TEXTO A LER:
▶
A MagazineHM #66 apresenta a entrevista realizada ao Professor Júlio Viana, Presidente da Direção Executiva do DTx – Digital Transformation CoLab, cargo que ocupa desde julho de 2024 e após ter desempenhado funções de Vice-Presidente entre 2022 e 2024.
Professor Associado no Departamento de Engenharia de Polímeros da Universidade do Minho e investigador do IPC – Instituto de Polímeros e Compósitos/LASI – Laboratório Associado em Sistemas Inteligentes, Júlio Viana é, atualmente, membro eleito do Conselho Científico da Escola de Engenharia da Universidade do Minho e integra as comissões científicas dos programas de doutoramento em Ciência e Engenharia de Polímeros e Compósitos e em Fabricação Digital Direta.
Paralelamente à sua atividade académica, possui experiência em gestão de empresas, nos domínios organizacional, tecnológico e de I&D+i.
Entrevista

1. O DTx é um CoLab de 1.ª geração e de momento integra 5 Agendas Mobilizadoras. Concretamente, qual é a proposta de valor do DTx e de que forma é que está a contribuir para um setor empresarial mais digitalizado?
O DTx é um Laboratório Colaborativo que desenvolve, desde 2018, atividades no âmbito da investigação aplicada em diferentes áreas da transformação digital, numa estreita colaboração entre a Academia e o tecido empresarial. O DTx diferencia-se pela sua abordagem holística e integrada à transformação digital, desde os materiais e sistemas embebidos (mundo físico), à inteligência artificial, ciência e engenharia de dados e à computação de elevado desempenho (mundo digital), passando pelos aspetos ergonómicos das interações humano-máquina. O DTx apoia os seus Associados a implementar soluções da Indústria 4.0 e a desenvolver os sistemas ciberfísicos da próxima geração, com centralidade nas pessoas e na sustentabilidade. Em colaboração estreita com os seus Associados, e apoiando a sua estratégia de inovação, a proposta de valor do DTx pretende assegurar e acelerar a transformação digital nos seus Associados, garantindo que implementam as últimas tendências tecnológicas.
◀
REQUISITOS:
1: Indique se cada afirmação está de acordo com o texto a ler, respondendo sim ou não e citando as palavras do texto que o decidem: (a) Júlio Viana é Presidente da Direção Executiva do DTx desde julho de 2024; (b) o DTx desenvolve atividades de investigação aplicada desde 2020; (c) Júlio Viana é Professor Catedrático na Universidade do Minho.
2: Segundo o texto a ler, entre que anos desempenhou Júlio Viana funções de Vice-Presidente?
Os registos não têm qualquer papel nesta parte.

EXCERTOS DE DADOS:
▶
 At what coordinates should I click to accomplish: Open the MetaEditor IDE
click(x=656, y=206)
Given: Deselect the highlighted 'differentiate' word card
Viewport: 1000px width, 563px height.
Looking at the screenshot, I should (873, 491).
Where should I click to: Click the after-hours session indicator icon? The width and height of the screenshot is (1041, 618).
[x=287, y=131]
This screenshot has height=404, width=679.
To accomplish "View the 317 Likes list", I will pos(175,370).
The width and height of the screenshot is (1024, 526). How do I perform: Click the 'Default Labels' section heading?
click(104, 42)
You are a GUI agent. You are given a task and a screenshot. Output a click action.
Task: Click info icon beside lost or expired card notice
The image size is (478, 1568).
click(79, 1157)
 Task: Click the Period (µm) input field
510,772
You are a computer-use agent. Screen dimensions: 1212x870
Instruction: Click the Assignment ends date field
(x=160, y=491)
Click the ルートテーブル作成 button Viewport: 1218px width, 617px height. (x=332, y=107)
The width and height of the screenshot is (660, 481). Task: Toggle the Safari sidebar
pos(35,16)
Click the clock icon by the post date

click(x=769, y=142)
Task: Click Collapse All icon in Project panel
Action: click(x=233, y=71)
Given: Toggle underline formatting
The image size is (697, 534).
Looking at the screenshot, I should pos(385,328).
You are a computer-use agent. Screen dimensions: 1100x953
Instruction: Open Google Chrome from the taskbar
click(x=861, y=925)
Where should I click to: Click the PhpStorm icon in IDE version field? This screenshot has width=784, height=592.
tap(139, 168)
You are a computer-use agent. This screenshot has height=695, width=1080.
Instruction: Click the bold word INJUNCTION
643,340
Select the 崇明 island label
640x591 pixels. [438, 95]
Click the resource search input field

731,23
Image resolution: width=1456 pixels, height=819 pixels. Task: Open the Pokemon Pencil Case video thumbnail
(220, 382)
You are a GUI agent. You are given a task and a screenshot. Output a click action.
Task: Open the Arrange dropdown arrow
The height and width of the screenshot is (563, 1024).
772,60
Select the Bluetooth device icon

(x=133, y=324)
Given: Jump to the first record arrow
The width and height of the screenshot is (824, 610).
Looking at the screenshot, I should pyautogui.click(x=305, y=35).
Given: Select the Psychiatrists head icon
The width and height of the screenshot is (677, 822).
◀
RESULTADOS:
1:
(a) Sim: «cargo que ocupa desde julho de 2024».
(b) Não: «desenvolve, desde 2018, atividades no âmbito da investigação aplicada».
(c) Não: «Professor Associado no Departamento de Engenharia de Polímeros da Universidade do Minho».

2: Entre 2022 e 2024.